_Recorded information_
────────────────────────────────────────
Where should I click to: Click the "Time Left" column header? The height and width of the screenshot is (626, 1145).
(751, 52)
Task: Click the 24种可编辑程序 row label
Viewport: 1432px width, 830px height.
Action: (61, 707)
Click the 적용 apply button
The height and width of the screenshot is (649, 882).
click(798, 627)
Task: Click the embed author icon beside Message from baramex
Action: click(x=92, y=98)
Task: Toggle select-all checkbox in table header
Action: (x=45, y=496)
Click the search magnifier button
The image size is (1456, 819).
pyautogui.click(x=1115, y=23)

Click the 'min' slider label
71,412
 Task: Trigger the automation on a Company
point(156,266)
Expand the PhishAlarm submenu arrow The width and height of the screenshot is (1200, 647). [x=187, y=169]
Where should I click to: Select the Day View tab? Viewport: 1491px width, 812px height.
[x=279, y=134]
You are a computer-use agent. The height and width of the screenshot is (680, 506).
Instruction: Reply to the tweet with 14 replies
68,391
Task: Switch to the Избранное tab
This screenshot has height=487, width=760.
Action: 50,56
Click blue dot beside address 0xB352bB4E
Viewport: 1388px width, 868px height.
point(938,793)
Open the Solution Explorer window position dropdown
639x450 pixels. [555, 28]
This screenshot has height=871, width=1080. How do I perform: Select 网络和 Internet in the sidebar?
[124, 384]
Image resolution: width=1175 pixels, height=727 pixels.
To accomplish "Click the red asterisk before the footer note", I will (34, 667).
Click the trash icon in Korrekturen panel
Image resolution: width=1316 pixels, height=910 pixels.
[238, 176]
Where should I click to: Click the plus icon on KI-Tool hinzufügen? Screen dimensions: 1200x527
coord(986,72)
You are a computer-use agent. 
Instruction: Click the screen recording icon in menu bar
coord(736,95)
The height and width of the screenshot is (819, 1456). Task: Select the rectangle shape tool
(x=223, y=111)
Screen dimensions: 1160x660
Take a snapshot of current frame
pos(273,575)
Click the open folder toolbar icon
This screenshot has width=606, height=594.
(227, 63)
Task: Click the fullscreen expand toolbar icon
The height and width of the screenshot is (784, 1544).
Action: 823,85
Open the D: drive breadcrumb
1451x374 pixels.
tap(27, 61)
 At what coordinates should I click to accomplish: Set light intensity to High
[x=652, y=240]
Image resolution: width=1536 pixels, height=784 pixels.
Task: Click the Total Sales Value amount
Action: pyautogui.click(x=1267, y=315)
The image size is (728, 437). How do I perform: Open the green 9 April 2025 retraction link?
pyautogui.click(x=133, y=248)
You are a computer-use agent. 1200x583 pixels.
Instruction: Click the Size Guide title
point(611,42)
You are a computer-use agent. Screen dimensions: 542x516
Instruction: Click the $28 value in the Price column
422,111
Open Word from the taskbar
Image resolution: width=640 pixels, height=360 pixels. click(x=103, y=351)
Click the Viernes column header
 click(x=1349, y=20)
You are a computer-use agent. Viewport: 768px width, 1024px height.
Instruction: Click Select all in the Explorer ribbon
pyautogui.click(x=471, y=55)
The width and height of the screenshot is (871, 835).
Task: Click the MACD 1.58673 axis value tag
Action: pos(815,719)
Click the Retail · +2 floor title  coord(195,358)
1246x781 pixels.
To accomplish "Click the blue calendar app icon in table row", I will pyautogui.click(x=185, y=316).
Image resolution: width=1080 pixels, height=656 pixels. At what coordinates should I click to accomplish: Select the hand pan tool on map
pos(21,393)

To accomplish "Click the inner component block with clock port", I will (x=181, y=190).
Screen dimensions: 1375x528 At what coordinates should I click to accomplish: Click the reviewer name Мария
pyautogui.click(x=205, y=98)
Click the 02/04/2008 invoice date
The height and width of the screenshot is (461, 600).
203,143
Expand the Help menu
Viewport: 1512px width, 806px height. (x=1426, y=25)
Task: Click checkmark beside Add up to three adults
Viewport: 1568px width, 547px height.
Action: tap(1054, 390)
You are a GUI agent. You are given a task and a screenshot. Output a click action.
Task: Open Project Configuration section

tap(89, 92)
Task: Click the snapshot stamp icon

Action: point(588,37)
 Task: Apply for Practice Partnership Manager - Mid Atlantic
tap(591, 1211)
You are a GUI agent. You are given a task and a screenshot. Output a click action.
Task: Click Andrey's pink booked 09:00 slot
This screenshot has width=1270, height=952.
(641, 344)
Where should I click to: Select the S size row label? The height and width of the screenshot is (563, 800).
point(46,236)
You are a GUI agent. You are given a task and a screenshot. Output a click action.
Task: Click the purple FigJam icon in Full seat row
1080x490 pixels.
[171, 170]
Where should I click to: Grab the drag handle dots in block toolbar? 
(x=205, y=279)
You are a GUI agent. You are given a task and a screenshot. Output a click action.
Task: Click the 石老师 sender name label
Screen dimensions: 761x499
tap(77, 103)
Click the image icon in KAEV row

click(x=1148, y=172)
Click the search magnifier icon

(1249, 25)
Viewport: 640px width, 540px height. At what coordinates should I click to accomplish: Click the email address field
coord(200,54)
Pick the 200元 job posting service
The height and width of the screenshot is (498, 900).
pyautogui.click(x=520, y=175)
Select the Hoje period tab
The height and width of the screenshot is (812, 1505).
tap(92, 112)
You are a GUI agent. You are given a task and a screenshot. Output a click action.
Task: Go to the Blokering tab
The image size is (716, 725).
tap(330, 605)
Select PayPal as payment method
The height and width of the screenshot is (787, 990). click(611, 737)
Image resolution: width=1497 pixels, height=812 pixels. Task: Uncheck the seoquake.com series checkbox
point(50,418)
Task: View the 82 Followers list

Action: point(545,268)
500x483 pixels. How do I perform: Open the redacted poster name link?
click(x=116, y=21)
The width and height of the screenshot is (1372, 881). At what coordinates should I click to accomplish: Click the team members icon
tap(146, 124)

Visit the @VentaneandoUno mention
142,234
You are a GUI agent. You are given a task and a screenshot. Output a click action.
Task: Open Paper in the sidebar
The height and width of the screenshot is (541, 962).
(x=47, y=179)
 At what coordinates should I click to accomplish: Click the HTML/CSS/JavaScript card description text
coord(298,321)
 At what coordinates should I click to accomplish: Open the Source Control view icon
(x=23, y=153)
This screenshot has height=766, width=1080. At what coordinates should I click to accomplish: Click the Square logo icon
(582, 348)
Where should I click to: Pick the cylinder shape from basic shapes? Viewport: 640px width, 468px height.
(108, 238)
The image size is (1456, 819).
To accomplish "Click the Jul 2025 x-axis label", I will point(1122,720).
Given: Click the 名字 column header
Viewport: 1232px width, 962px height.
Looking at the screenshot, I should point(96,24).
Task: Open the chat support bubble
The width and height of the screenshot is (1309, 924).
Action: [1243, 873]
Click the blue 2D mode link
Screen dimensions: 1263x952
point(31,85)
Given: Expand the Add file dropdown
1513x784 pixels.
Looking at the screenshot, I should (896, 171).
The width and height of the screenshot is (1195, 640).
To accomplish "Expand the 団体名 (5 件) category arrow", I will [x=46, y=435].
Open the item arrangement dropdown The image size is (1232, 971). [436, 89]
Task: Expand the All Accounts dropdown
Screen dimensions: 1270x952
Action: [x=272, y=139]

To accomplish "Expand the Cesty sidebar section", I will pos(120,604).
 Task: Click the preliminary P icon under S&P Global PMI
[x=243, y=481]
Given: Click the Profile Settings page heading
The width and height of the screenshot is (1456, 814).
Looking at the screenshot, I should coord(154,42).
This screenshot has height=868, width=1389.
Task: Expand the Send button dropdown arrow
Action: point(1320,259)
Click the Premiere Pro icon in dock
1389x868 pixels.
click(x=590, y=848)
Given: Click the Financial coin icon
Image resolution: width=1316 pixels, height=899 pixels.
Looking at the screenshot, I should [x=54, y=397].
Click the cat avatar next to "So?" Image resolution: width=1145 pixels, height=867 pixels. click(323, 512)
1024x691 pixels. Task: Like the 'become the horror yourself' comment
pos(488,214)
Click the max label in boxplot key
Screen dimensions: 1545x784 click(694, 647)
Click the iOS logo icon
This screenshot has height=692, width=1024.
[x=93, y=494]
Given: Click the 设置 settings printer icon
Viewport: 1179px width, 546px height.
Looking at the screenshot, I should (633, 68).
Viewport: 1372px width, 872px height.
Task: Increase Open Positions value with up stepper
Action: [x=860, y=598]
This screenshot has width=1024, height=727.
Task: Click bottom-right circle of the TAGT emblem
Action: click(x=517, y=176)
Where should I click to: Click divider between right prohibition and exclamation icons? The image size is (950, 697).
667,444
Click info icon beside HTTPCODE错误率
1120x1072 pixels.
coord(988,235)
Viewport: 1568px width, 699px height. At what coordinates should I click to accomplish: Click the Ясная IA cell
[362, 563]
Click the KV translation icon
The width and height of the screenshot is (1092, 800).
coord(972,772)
────────────────────────────────────────
_Short problem_
Lay out the data from the line containing "Open Word from the taskbar" through the line containing "Viewport: 1512px width, 806px", both included, as a Markdown table with the columns Row and Line. Number each line in Row and omit blank lines.

_Answer for this exercise_
| Row | Line |
|---|---|
| 1 | Open Word from the taskbar |
| 2 | Image resolution: width=640 pixels, height=360 pixels. click(x=103, y=351) |
| 3 | Click the Viernes column header |
| 4 |  click(x=1349, y=20) |
| 5 | You are a computer-use agent. Viewport: 768px width, 1024px height. |
| 6 | Instruction: Click Select all in the Explorer ribbon |
| 7 | pyautogui.click(x=471, y=55) |
| 8 | The width and height of the screenshot is (871, 835). |
| 9 | Task: Click the MACD 1.58673 axis value tag |
| 10 | Action: pos(815,719) |
| 11 | Click the Retail · +2 floor title  coord(195,358) |
| 12 | 1246x781 pixels. |
| 13 | To accomplish "Click the blue calendar app icon in table row", I will pyautogui.click(x=185, y=316). |
| 14 | Image resolution: width=1080 pixels, height=656 pixels. At what coordinates should I click to accomplish: Select the hand pan tool on map |
| 15 | pos(21,393) |
| 16 | To accomplish "Click the inner component block with clock port", I will (x=181, y=190). |
| 17 | Screen dimensions: 1375x528 At what coordinates should I click to accomplish: Click the reviewer name Мария |
| 18 | pyautogui.click(x=205, y=98) |
| 19 | Click the 02/04/2008 invoice date |
| 20 | The height and width of the screenshot is (461, 600). |
| 21 | 203,143 |
| 22 | Expand the Help menu |
| 23 | Viewport: 1512px width, 806px height. (x=1426, y=25) |